Accessibility
Overview
Accessibility ensures people can use the product with keyboard, screen readers, assistive tech, and different interaction patterns.
Why It Matters
Accessible UI is better UI. It improves reach, reliability, and legal and product risk.
Core Concepts
- Semantic HTML is the base layer.
- Keyboard support is mandatory for interactive UI.

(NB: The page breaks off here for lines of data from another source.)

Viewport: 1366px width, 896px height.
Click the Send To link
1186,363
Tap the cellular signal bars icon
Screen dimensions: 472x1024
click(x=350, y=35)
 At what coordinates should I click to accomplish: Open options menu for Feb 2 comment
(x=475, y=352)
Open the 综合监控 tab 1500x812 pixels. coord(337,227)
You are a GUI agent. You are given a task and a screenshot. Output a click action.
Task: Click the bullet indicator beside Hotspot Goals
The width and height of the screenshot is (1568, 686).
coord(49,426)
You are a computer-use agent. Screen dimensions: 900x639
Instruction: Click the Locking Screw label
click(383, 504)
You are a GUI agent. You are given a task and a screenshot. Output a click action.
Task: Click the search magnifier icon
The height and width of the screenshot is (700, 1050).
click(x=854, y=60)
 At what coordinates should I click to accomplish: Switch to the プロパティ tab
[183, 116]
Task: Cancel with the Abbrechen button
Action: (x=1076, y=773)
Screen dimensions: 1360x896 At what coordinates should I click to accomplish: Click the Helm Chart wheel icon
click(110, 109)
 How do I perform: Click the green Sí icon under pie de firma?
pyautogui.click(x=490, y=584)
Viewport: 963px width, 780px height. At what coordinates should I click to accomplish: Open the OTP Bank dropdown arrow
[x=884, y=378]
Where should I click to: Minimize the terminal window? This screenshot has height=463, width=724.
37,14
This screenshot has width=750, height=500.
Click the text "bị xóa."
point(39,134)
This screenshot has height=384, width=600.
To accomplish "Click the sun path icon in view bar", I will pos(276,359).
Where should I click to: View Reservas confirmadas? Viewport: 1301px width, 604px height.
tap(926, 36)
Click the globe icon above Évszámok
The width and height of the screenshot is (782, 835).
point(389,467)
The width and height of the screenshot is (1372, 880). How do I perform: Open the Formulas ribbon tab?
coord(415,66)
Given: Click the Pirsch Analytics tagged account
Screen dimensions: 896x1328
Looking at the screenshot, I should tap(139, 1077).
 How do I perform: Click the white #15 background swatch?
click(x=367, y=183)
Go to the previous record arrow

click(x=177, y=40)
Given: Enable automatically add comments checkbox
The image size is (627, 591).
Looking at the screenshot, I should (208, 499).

- Color alone should not carry meaning.
Mental Models
Design for different input methods and sensory constraints, not just your own browser and mouse.
Best Practices
- Use semantic elements first.
- Test keyboard navigation.
- Provide text alternatives and visible focus states.
Common Mistakes
- Missing labels and names.
- Removing focus outlines.
- Encoding status only in color.
Trade-offs
Accessibility work can take a little more time up front, but it reduces rework and broadens usable reach.
Decision Framework
| Check | Pass condition |
|---|---|
| Keyboard | Every control is reachable and usable |
| Labels | Inputs and actions have accessible names |
| Focus | The current focus is visible |
Examples
<button aria-label="Close dialog">Close</button>
Checklists
- Can I complete the task with only the keyboard?
- Does a screen reader have a useful name and state?
- Is focus visible and predictable?
Senior Engineer Notes
Senior engineers treat accessibility as part of correctness. A feature that some users cannot operate is incomplete, not merely imperfect.